Routers: Completions and Streaming

app/routers/completions.py

import uuid

import structlog
from fastapi import APIRouter, Depends, HTTPException, status

import anthropic as anthropic_sdk
from app.auth import require_api_key
from app.cache import cache
from app.claude import complete
from app.logging_config import get_logger
from app.models import CompletionRequest, CompletionResponse

router = APIRouter(prefix="/v1", tags=["completions"])
log = get_logger(__name__)


@router.post(
    "/completions",
    response_model=CompletionResponse,
    summary="Non-streaming completion",
    description="Send a list of messages and receive a single completed response. "
    "Identical requests within the cache TTL window return cached results.",
)
async def create_completion(
    body: CompletionRequest,
    _key: str = Depends(require_api_key),
) -> CompletionResponse:
    request_id = str(uuid.uuid4())

    # Bind request_id into structlog context for this async task
    structlog.contextvars.bind_contextvars(request_id=request_id)

    # Build a cache key from the full request payload
    cache_key = cache.make_key(body.model_dump())
    cached_result = cache.get(cache_key)
    if cached_result is not None:
        log.info("cache_hit", request_id=request_id)
        cached_result.cached = True
        cached_result.request_id = request_id
        return cached_result

    log.info("cache_miss", request_id=request_id)

    try:
        response = await complete(body, request_id)
    except anthropic_sdk.RateLimitError:
        raise HTTPException(
            status_code=status.HTTP_429_TOO_MANY_REQUESTS,
            detail="Anthropic rate limit reached.
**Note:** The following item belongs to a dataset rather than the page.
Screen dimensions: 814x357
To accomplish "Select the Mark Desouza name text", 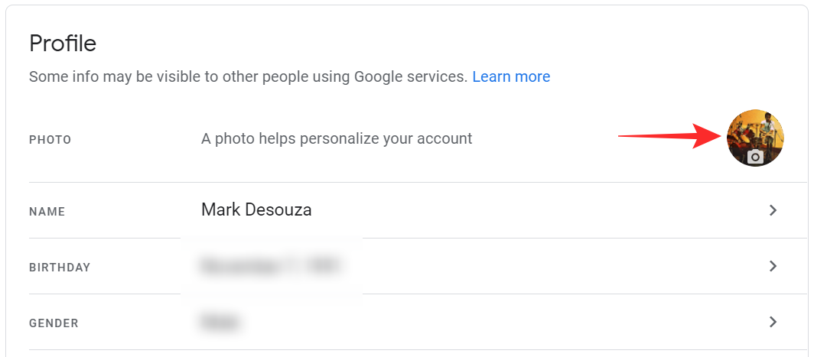I will pos(256,209).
Retry after a moment.",
        )
    except anthropic_sdk.AuthenticationError:
        raise HTTPException(
            status_code=status.HTTP_500_INTERNAL_SERVER_ERROR,
            detail="Service misconfiguration: invalid Anthropic credentials.",
        )
    except anthropic_sdk.APIError as exc:
        raise HTTPException(
            status_code=status.HTTP_502_BAD_GATEWAY,
            detail=f"Upstream AI error: {exc}",
        )

    cache.set(cache_key, response)
    return response

app/routers/stream.py

import json
import uuid

import structlog
from fastapi import APIRouter, Depends
from fastapi.responses import StreamingResponse

from app.auth import require_api_key
from app.claude import stream_complete
from app.logging_config import get_logger
from app.models import CompletionRequest

router = APIRouter(prefix="/v1", tags=["streaming"])
log = get_logger(__name__)


def _sse_line(data: str) -> str:
    """Format a single chunk as a Server-Sent Events line."""
    return f"data: {json.dumps({'text': data})}\n\n"


@router.post(
    "/completions/stream",
    summary="Streaming completion via SSE",
    description="Streams the model response as Server-Sent Events. "
    "Each event carries a 'text' field with the next token chunk. "
    "The stream ends with 'data: [DONE]'.",
)
async def create_streaming_completion(
    body: CompletionRequest,
    _key: str = Depends(require_api_key),
) -> StreamingResponse:
    request_id = str(uuid.uuid4())
    structlog.contextvars.bind_contextvars(request_id=request_id)
    log.info("stream_request", request_id=request_id)

    generator = stream_complete(body, request_id)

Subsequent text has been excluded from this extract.